WHAT THE EXERCISE ASKS >> Each line of the records below that includes "pixels" adds one to the count; state the final count by itself.

[Collected data]
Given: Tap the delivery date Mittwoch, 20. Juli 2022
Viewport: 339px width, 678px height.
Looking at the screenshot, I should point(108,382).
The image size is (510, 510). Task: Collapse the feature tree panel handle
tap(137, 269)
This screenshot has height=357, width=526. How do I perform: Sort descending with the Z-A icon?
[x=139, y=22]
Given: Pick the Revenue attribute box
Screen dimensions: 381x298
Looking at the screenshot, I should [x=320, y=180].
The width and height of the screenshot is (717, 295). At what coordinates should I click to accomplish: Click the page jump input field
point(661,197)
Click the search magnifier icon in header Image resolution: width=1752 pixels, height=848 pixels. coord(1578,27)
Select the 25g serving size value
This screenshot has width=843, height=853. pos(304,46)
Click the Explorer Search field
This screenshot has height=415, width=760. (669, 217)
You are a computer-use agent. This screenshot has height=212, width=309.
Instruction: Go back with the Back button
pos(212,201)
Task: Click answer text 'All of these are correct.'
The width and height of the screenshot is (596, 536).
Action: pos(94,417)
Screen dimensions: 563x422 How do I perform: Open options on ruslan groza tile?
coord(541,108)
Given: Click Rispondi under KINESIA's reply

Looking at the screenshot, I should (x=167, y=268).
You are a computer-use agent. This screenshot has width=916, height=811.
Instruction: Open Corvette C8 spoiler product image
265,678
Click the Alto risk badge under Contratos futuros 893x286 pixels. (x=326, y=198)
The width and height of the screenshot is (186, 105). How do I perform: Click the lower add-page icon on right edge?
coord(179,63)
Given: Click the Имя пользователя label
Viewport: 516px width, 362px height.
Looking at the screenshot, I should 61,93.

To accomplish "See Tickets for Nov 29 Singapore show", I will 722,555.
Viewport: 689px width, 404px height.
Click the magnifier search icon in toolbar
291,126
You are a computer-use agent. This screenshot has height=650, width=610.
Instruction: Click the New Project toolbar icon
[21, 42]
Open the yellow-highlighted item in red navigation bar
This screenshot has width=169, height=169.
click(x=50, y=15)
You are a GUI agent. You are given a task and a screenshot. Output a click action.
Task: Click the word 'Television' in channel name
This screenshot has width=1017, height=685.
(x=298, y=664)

SOLUTION TO THE EXERCISE >> 2